Was beeinflusst das Wohlbefinden am Arbeitsplatz am stärksten?

Laut Selbstbestimmungstheorie sind Autonomie, soziale Eingebundenheit und Kompetenzerleben die drei zentralen Faktoren. Auch die physische Umgebung – Licht, Luft, Ergonomie – hat nachweislich direkten Einfluss auf psychisches Wohlbefinden.

Wie kann ich Stress im Büro schnell abbauen?

Kontrolliertes Ausatmen aktiviert innerhalb von Sekunden den Parasympathikus und senkt den Herzschlag. Kurze Bewegungspausen alle 45 bis 60 Minuten senken Cortisol nachweislich. Auch kurze soziale Kontakte reduzieren den Stresshormonpiegel.

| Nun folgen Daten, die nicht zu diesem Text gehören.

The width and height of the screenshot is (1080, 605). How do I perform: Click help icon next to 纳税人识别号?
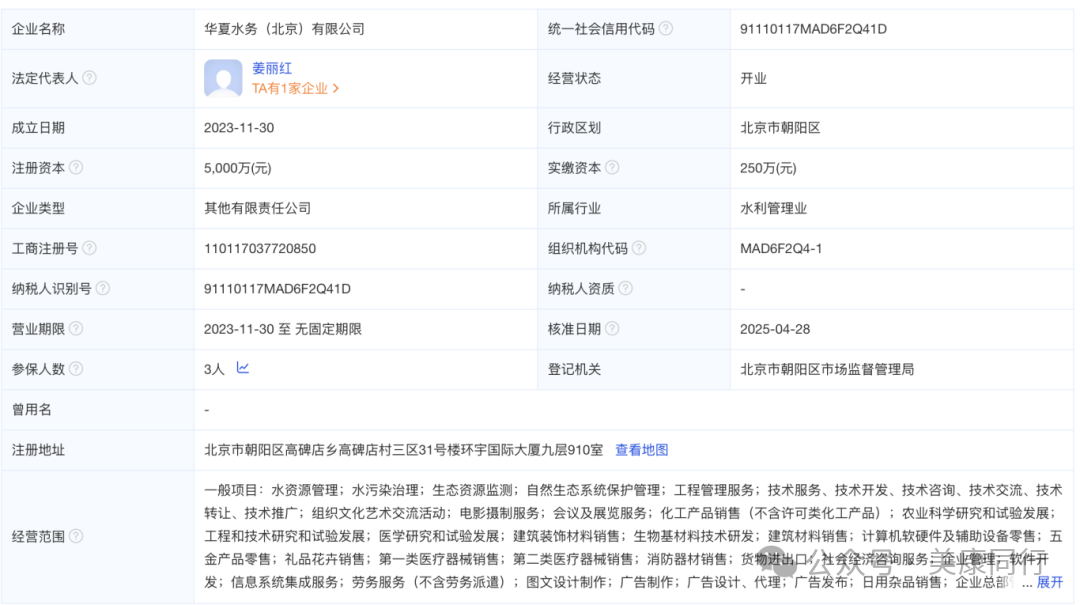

Warum bin ich nach einem langen Bürotag so erschöpft, obwohl ich mich kaum bewegt habe?

Mentale Arbeit und anhaltender Stresspegel aktivieren das Stresssystem dauerhaft. Cortisol und andere Stresshormone verbrauchen metabolische Ressourcen. Dazu kommt körperliche Belastung durch statisches Sitzen und schlechte Haltung, was Muskulatur und Kreislauf zusätzlich beansprucht.

Was ist der Unterschied zwischen intrinsischer und extrinsischer Motivation?

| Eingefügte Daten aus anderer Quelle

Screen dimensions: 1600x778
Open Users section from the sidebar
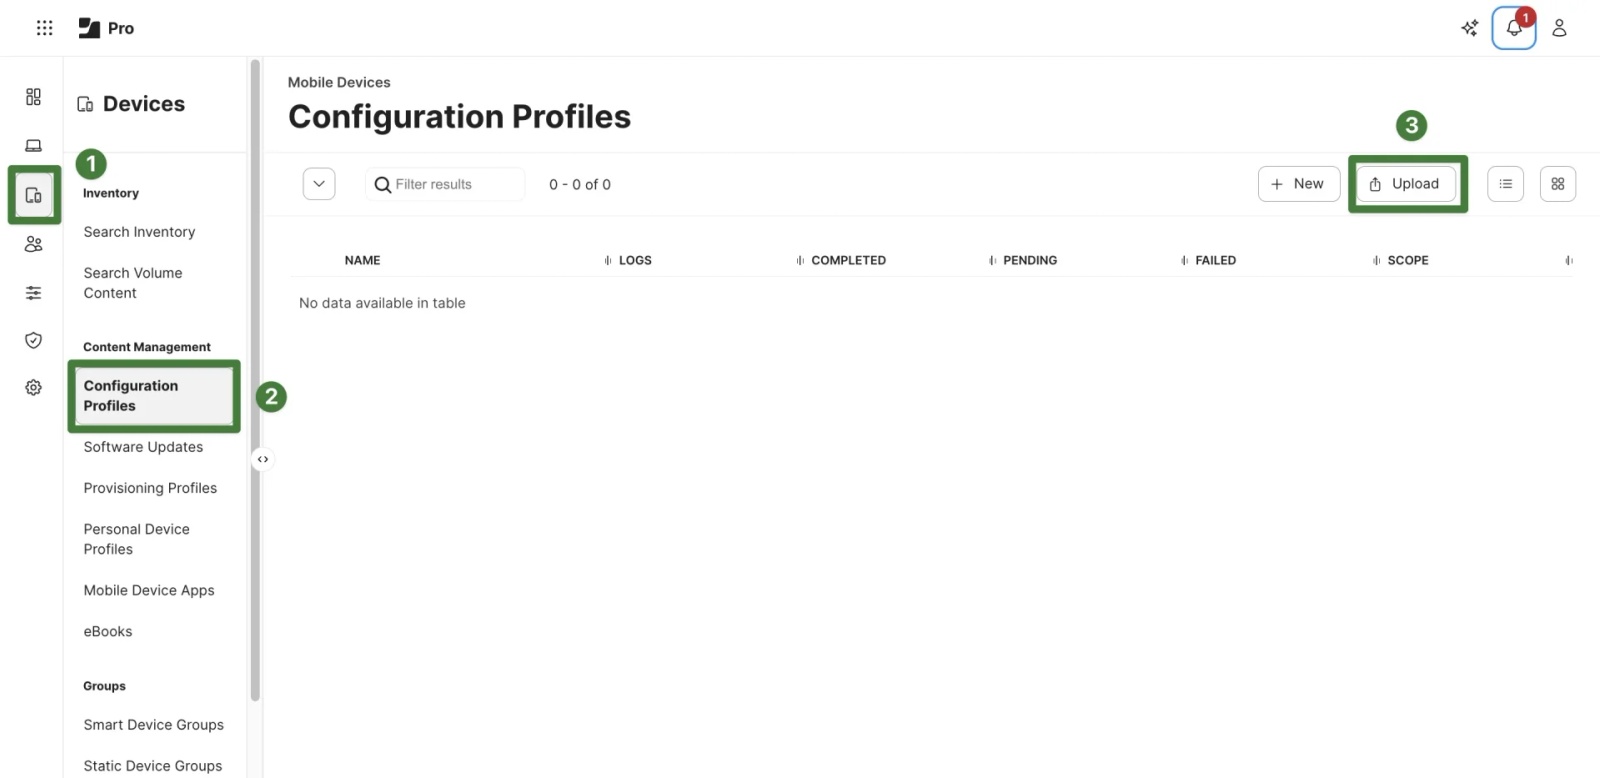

Intrinsische Motivation kommt von innen – durch Interesse, Sinnhaftigkeit und Freude an der Tätigkeit selbst. Extrinsische Motivation entsteht durch externe Faktoren wie Lohn oder Lob. Langfristig ist intrinsische Motivation stabiler und belastbarer, extrinsische Motivatoren können die innere Motivation sogar schwächen.

Hat die Körperhaltung wirklich Einfluss auf die Stimmung?

Ja. Körperhaltung und emotionaler Zustand sind bidirektional verbunden. Aufrechtes Sitzen erhöht nachweislich Selbstwirksamkeit und positive Aktivierung. Eine dauerhaft vorgebeugte, kollabierte Haltung verstärkt negative Emotionen und senkt das Energieniveau.